- [WORK ORDER]
The response must be the exact lines from the line holding "The width and" through the end of the entries, with no pictures and nothing else.

- [PROVIDED ENTRIES]
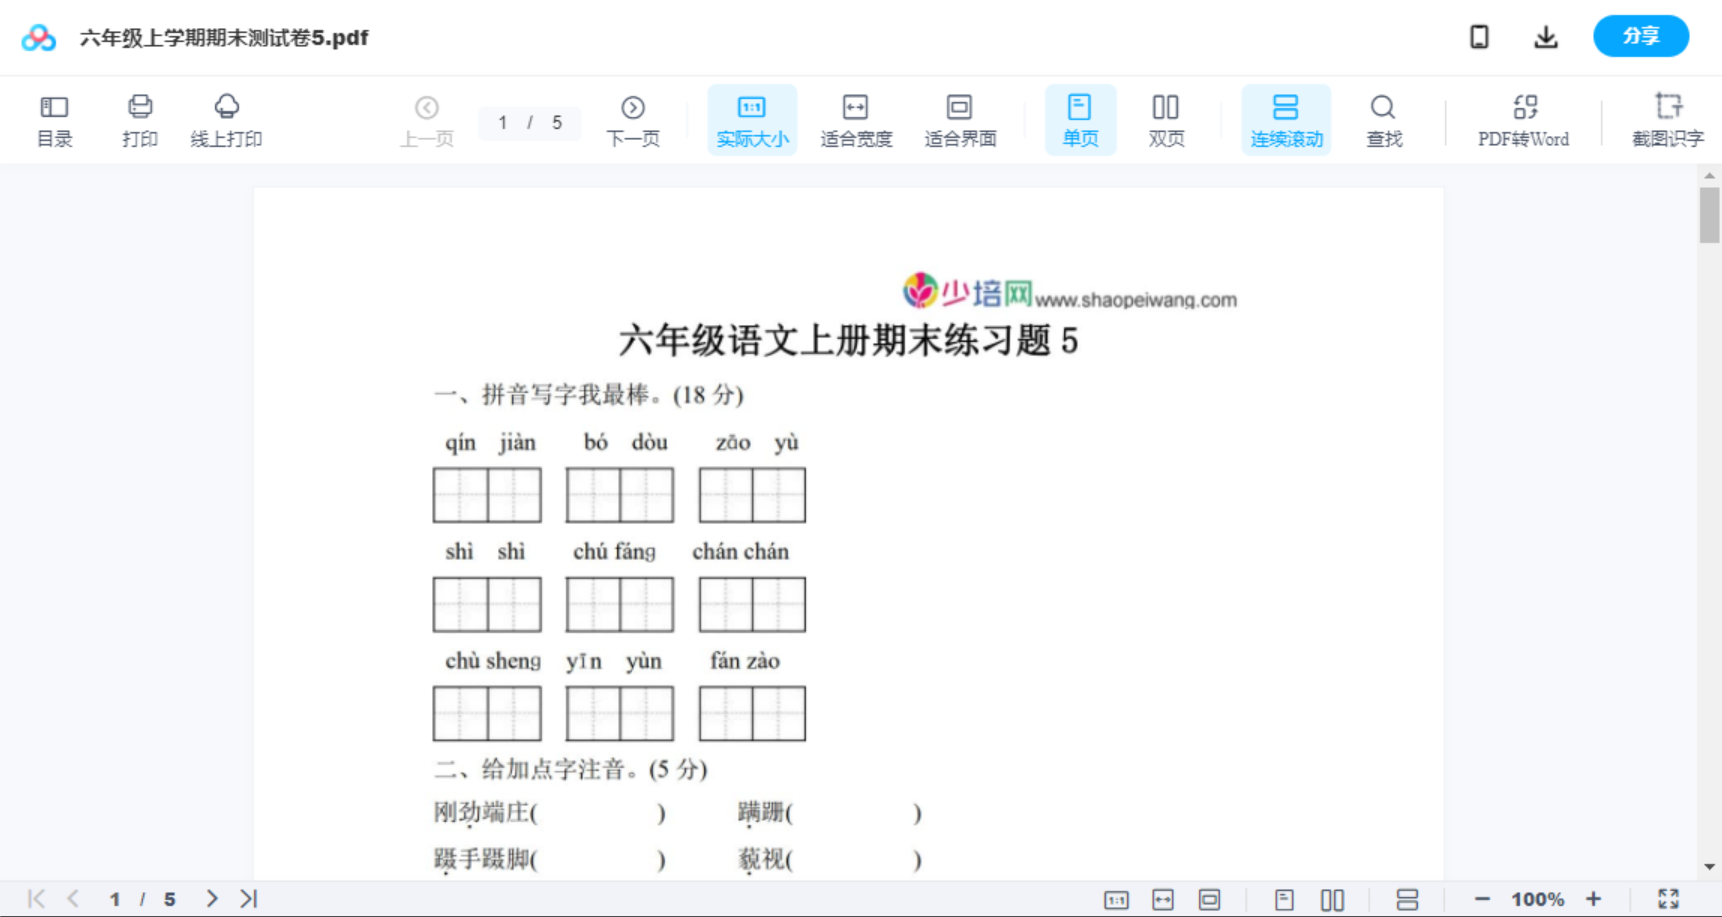This screenshot has height=917, width=1722.
Task: Jump to last page using the end arrow
Action: coord(246,898)
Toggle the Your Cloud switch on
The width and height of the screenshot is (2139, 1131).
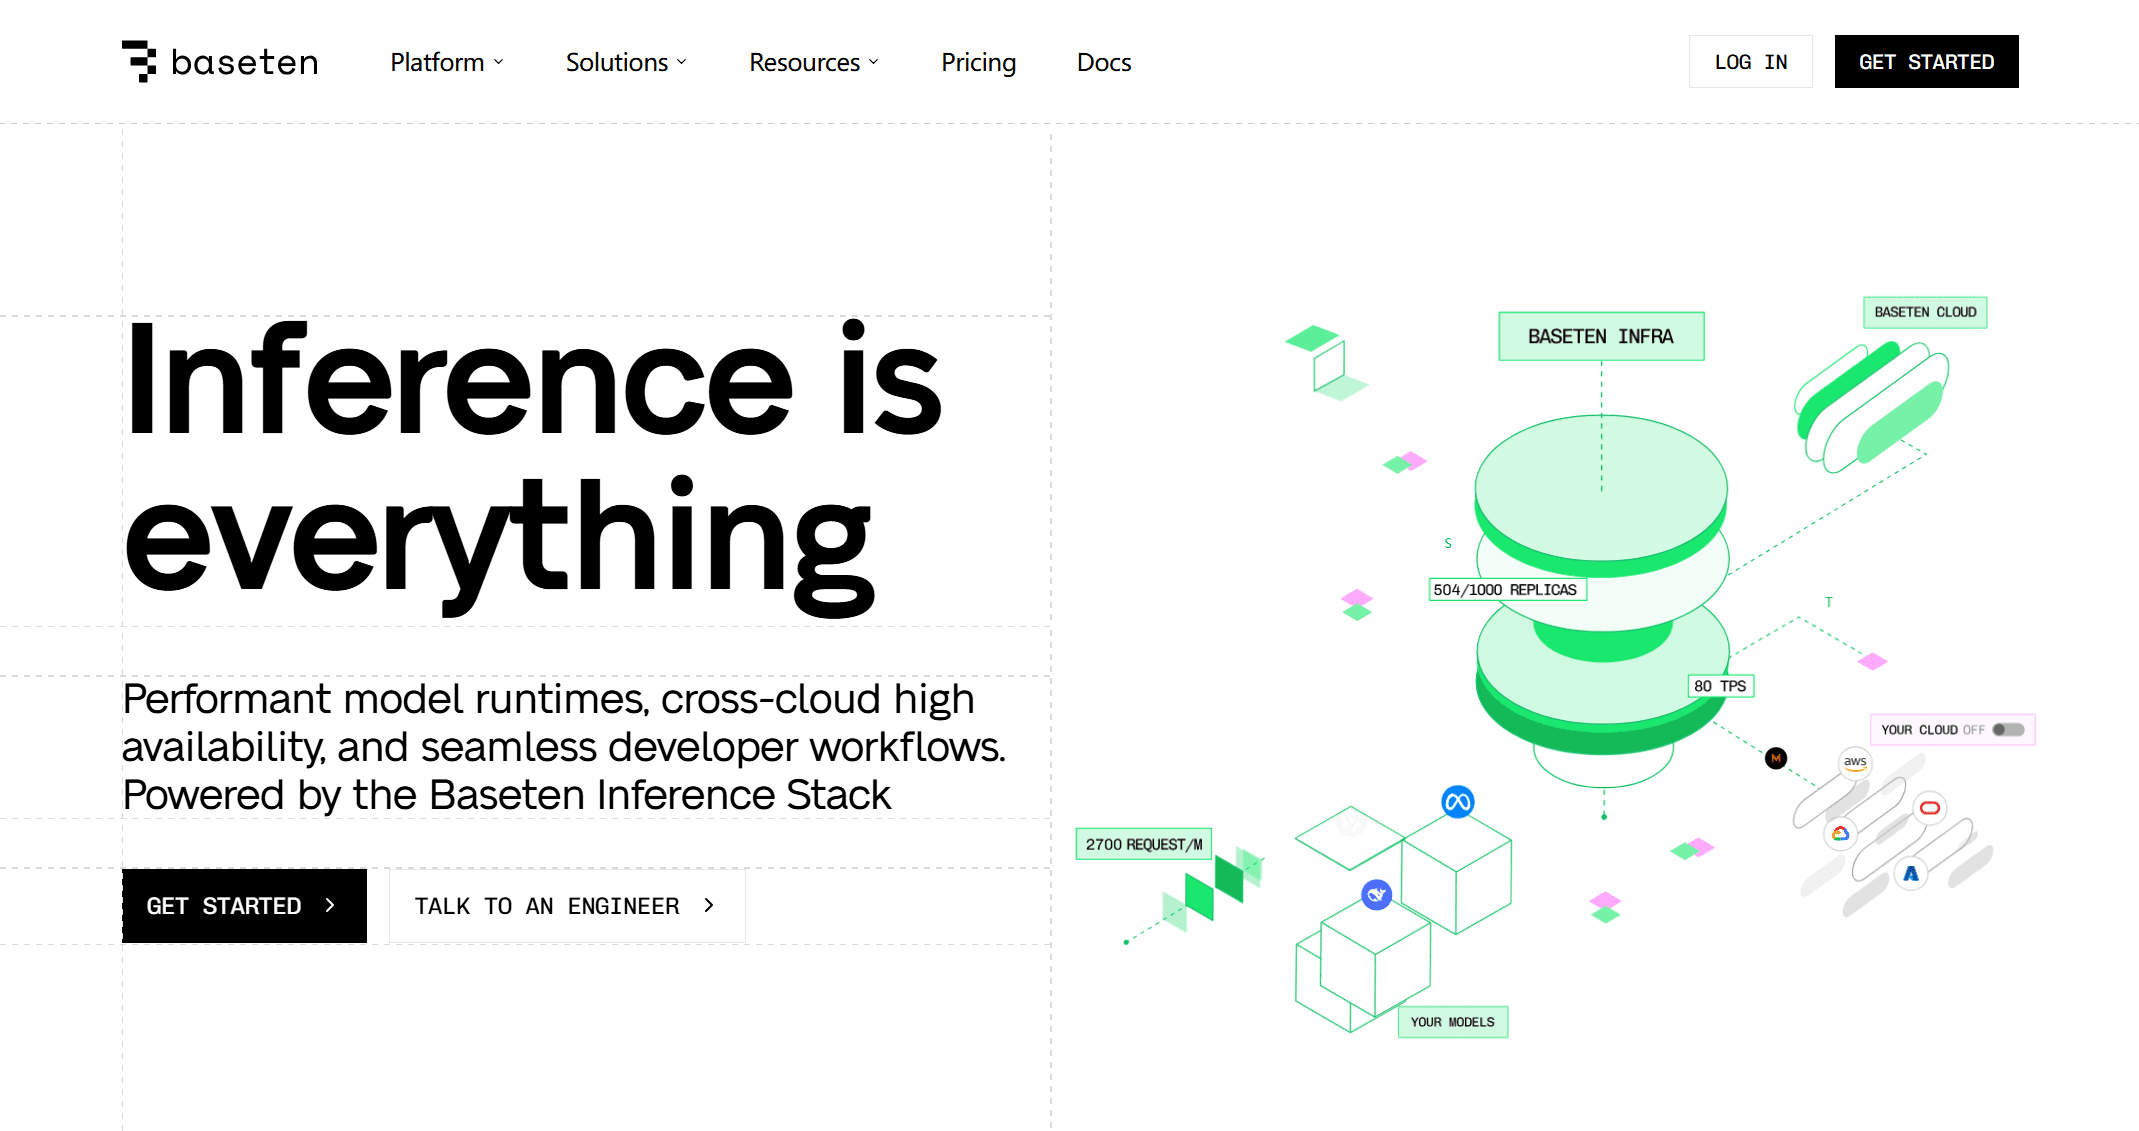2008,730
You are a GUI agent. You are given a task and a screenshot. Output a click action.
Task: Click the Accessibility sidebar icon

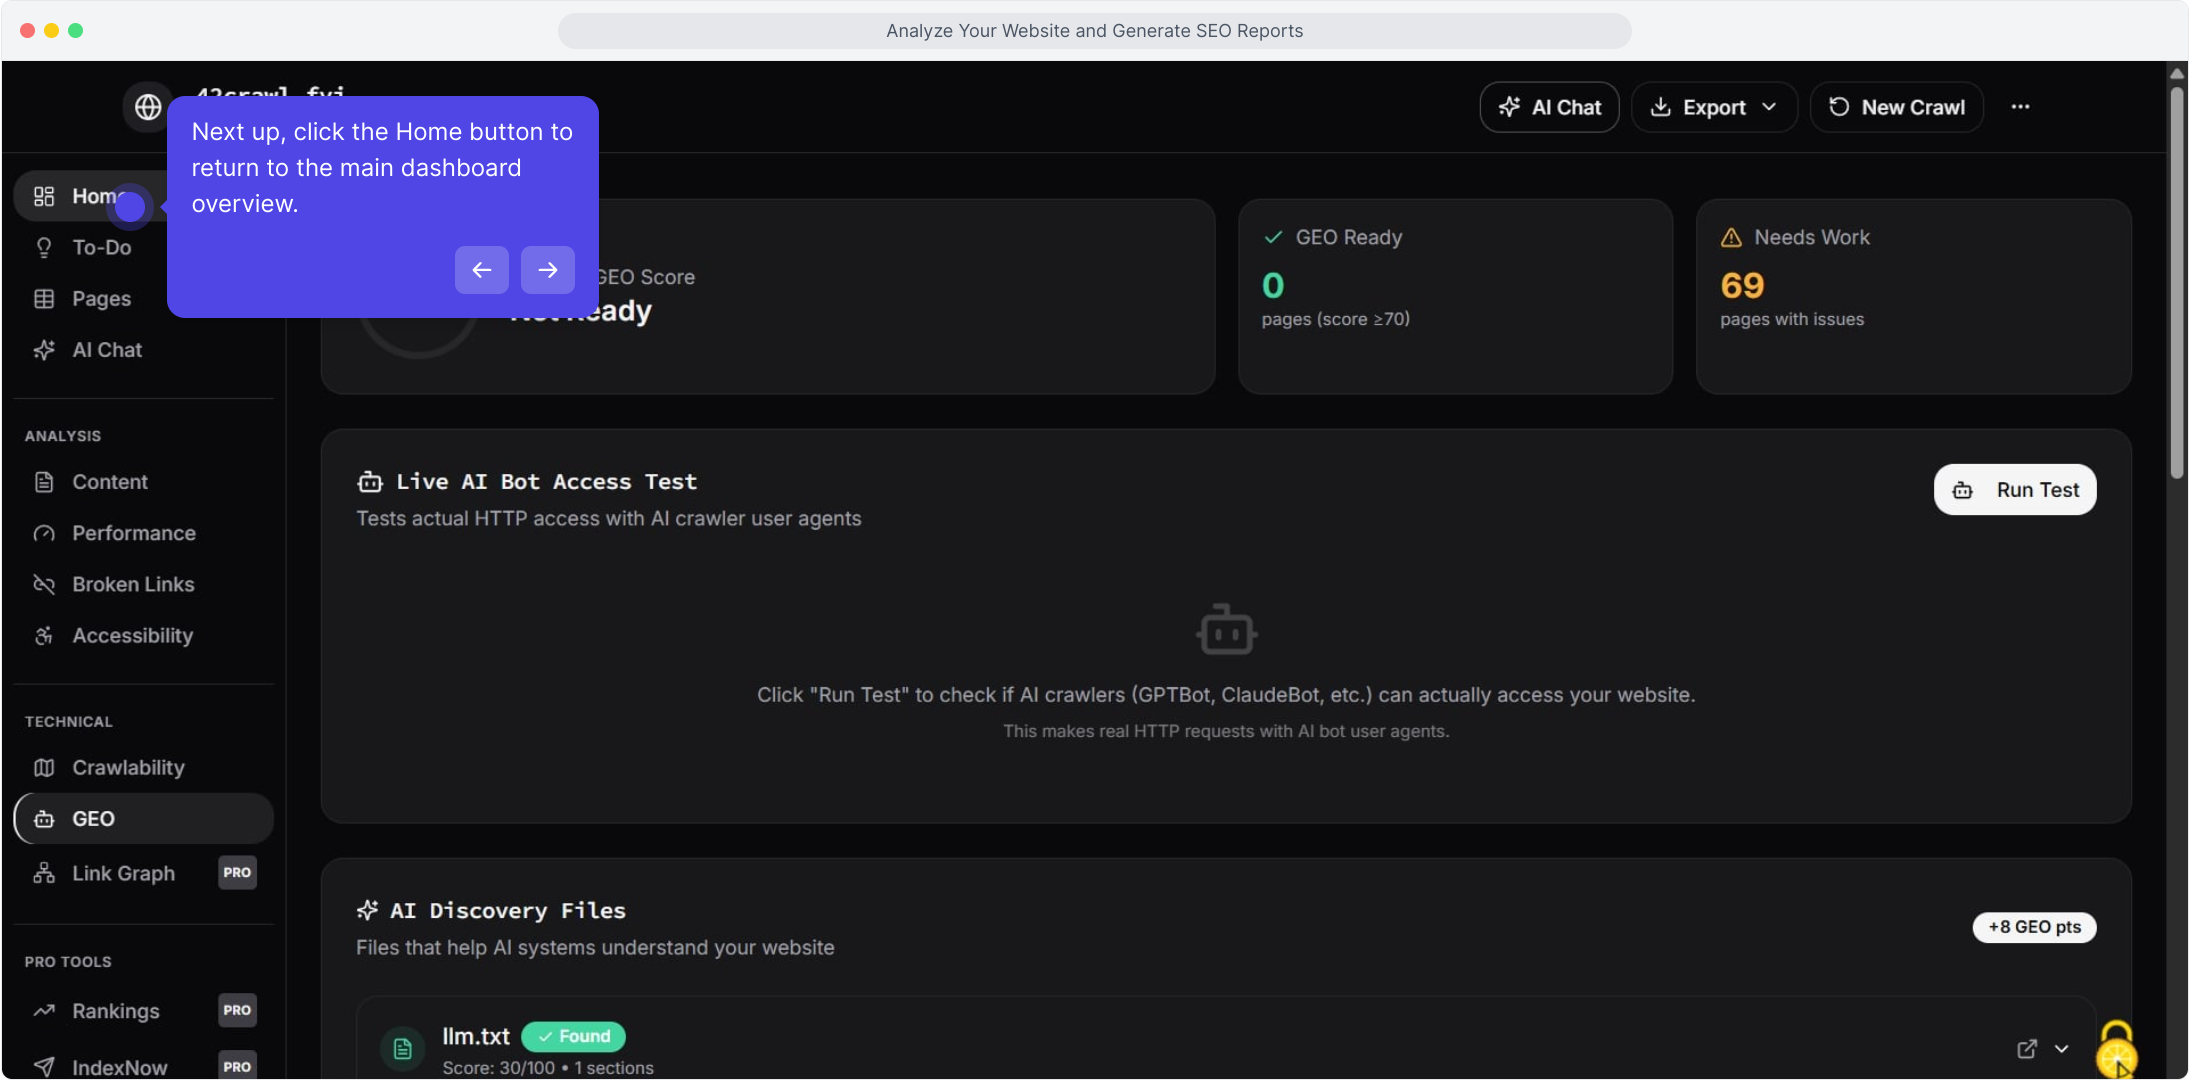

- [TASK RESPONSE]
The width and height of the screenshot is (2139, 1131).
2008,730
You are a GUI agent. You are given a task and a screenshot. Output a click action.
Task: Click the Accessibility sidebar icon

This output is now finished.